The Carve-Out That Changes Everything

In the final hours of AI Act trilogue negotiations on May 7, 2026, the European Parliament secured what amounts to the first major exemption from the EU’s flagship AI legislation: artificial intelligence systems embedded as safety components in regulated products—machinery, toys, medical devices, and connected devices—will now face significantly lighter compliance scrutiny than standalone AI systems.

This wasn’t a technical clarification. It was a deliberate regulatory choice that exposes a fundamental tension in Europe’s AI governance approach: the question of whether to create separate regulatory tracks for AI based on what it’s embedded in, rather than what it does.

What Actually Changed

The Parliament’s negotiating position centered on a straightforward argument: if an AI system is already embedded within a product that’s subject to CE marking, product safety directives, or medical device regulations, subjecting that same AI to additional high-risk AI Act requirements creates redundant compliance overhead without proportional safety gains.

This exemption applies specifically to AI that functions as a component of regulated products rather than as a standalone offering. An AI system controlling machinery safety, flagging defective medical devices, or making toy recommendations would fall under their existing regulatory frameworks—not the AI Act’s high-risk category.

The practical effect: enterprises embedding AI into machinery, medical devices, or connected products will have until August 2, 2028 to achieve full compliance, while high-risk AI systems in law enforcement, education, and biometrics face a December 2, 2027 deadline—a 9-month window that matters enormously for implementation planning.

Why Irish Manufacturers Should Pay Attention

Ireland’s industrial sector—particularly in medical devices, pharmaceutical manufacturing, and precision engineering—is heavily invested in product compliance regimes already governed by CE marking and product safety standards. The regulated product exemption gives Irish firms an implementation advantage, provided they can demonstrate their AI systems genuinely function as safety components rather than primary decision-making systems.
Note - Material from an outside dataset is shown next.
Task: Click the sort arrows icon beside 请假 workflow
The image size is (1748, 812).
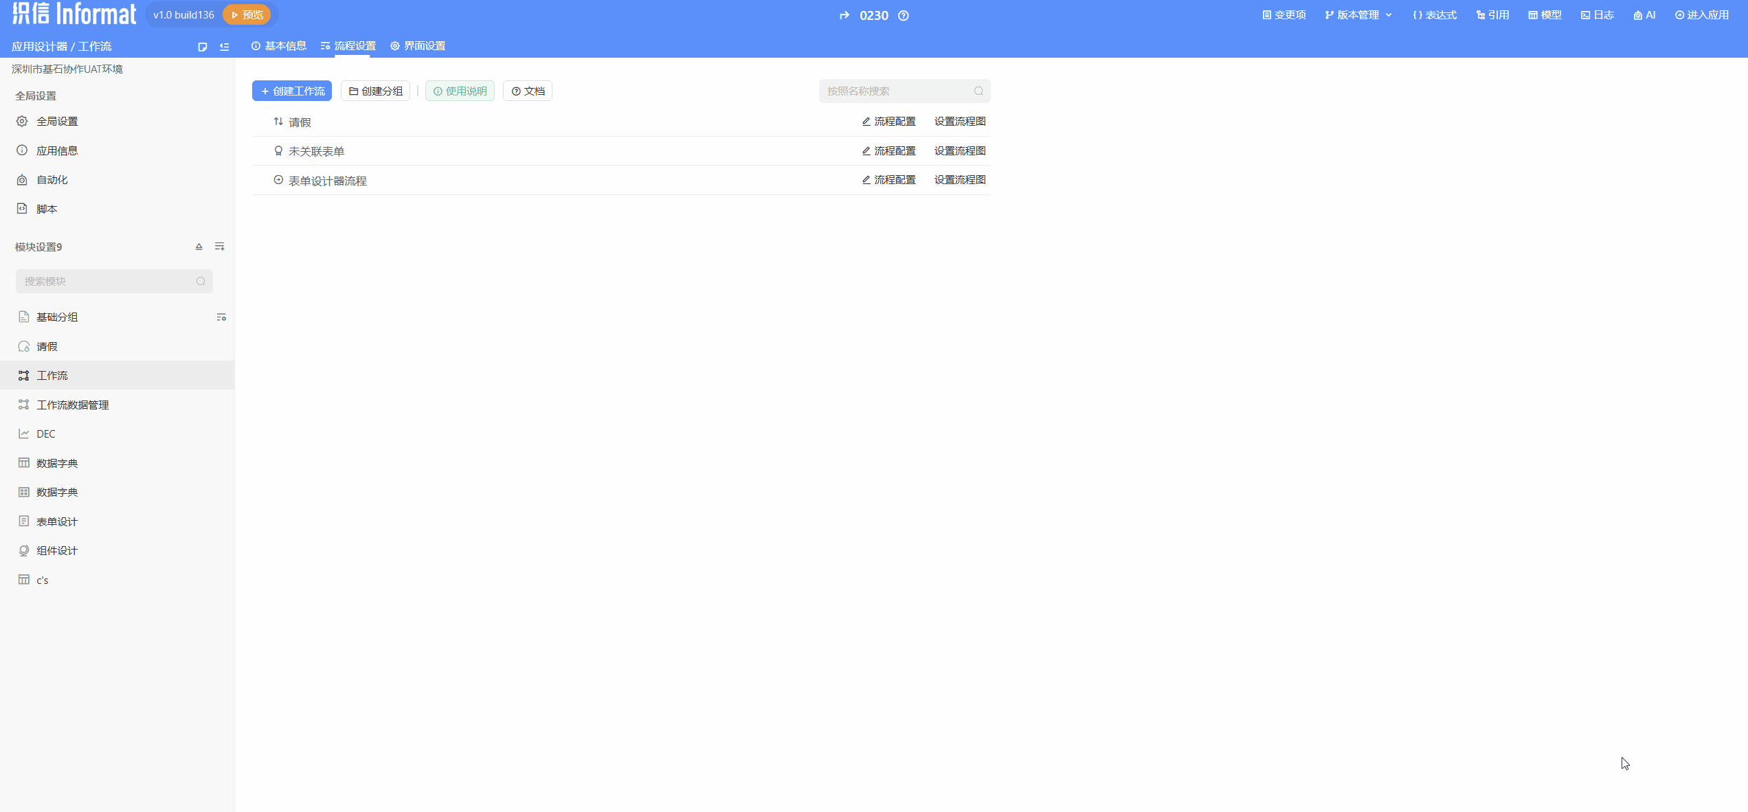Action: click(278, 122)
However, the exemption creates ambiguity. The boundary between “AI embedded in a regulated product” and “AI that merely happens to be installed on regulated machinery” isn’t crisp. An AI system that recommends maintenance schedules versus one that automatically triggers maintenance decisions could fall on opposite sides of this line.
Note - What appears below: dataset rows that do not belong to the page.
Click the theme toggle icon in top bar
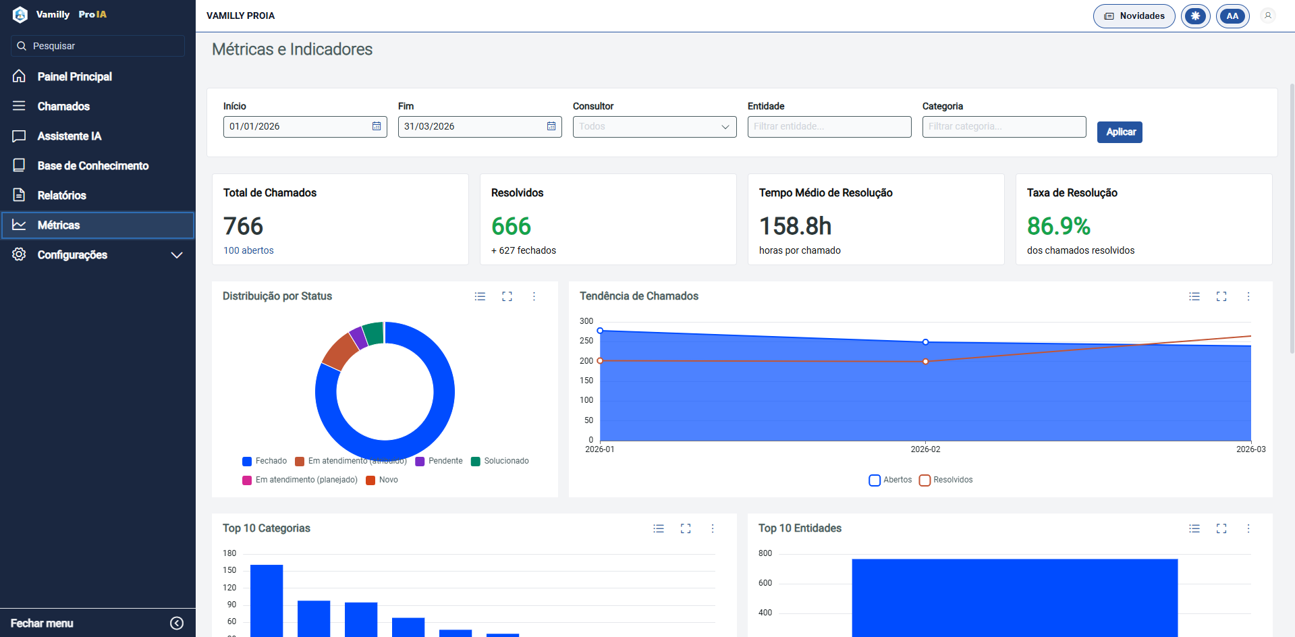Viewport: 1295px width, 637px height. 1195,16
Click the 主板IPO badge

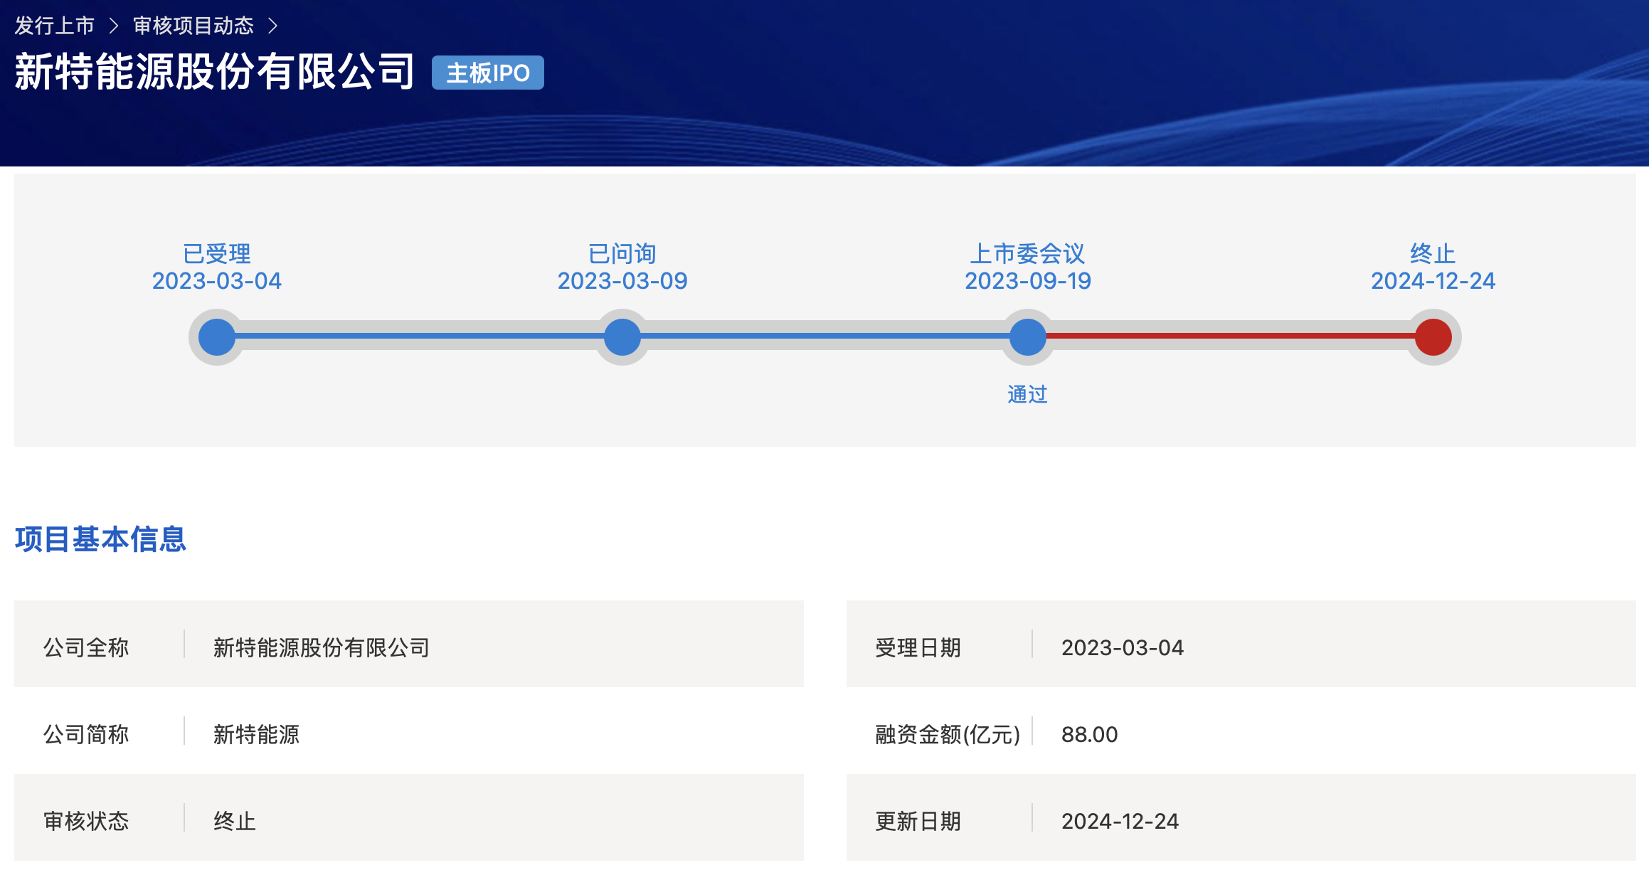click(x=487, y=73)
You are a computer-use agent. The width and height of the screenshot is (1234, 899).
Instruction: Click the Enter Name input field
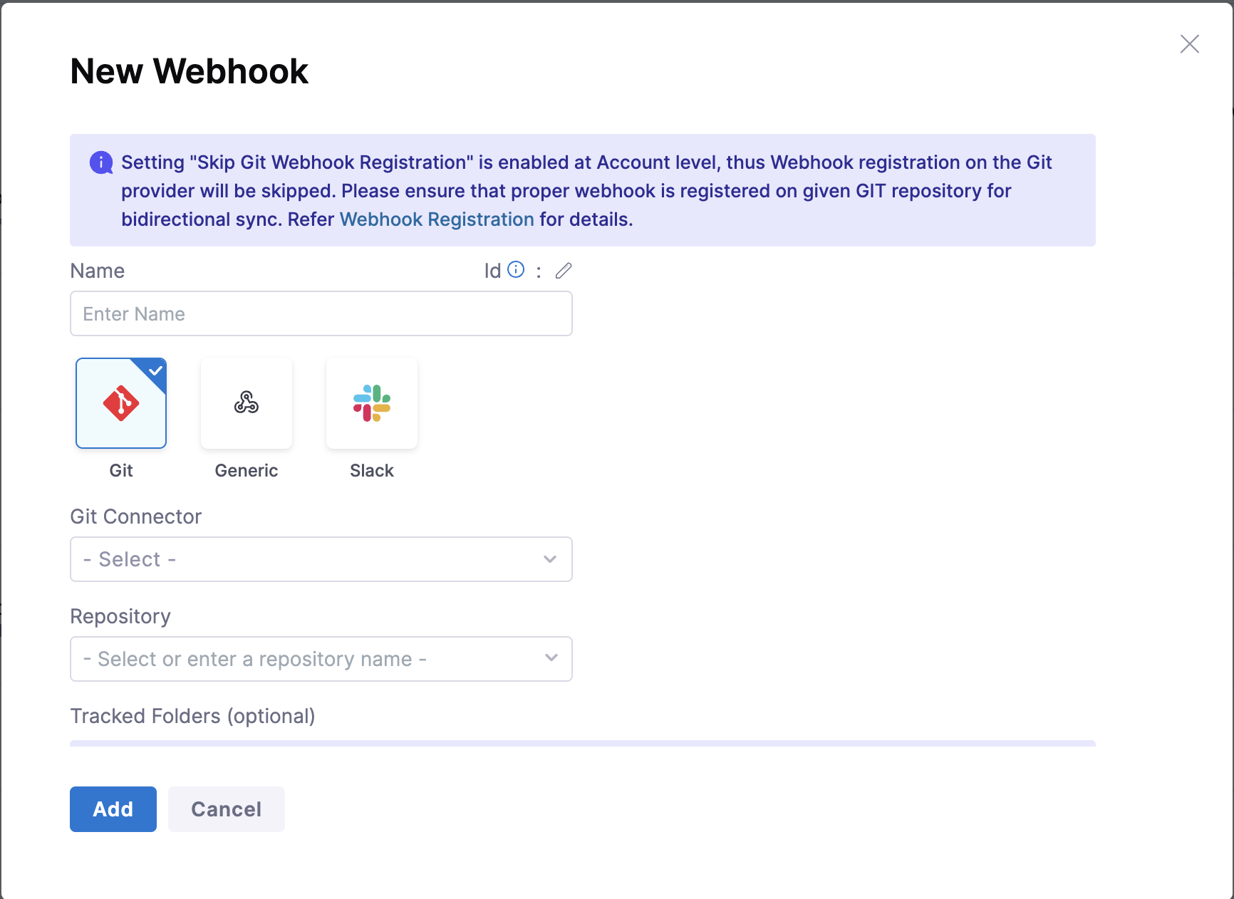(321, 313)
The Enforcement Gap Nobody’s Discussing

This carve-out reveals Europe’s first major governance assumption: that existing product regulations are sufficient to govern AI risk. That assumption may not hold. Medical device regulations were written long before large language models existed. Machinery directives predate transformer architectures. Embedding AI into products regulated under 1990s-era frameworks doesn’t automatically mean those frameworks address 2026 AI-specific harms.
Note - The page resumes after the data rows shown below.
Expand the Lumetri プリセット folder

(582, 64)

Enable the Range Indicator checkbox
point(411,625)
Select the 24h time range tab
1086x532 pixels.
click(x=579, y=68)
The Irish AI Office, operational by August 1, 2026, will inherit responsibility for policing whether enterprises are genuinely using the regulated product exemption or exploiting it as a compliance shortcut.

Open Questions

How will national authorities determine whether AI in a regulated product deserves the exemption? What happens if an AI system that was compliant under product regulations begins generating novel risks—like bias in medical diagnostic recommendations—after deployment? Will the August 2028 deadline apply equally to high-risk AI in regulated products, or will national divergence create enforcement fragmentation across member states?

Europe has chosen to trust existing product frameworks to govern AI. Ireland will test whether that trust was justified.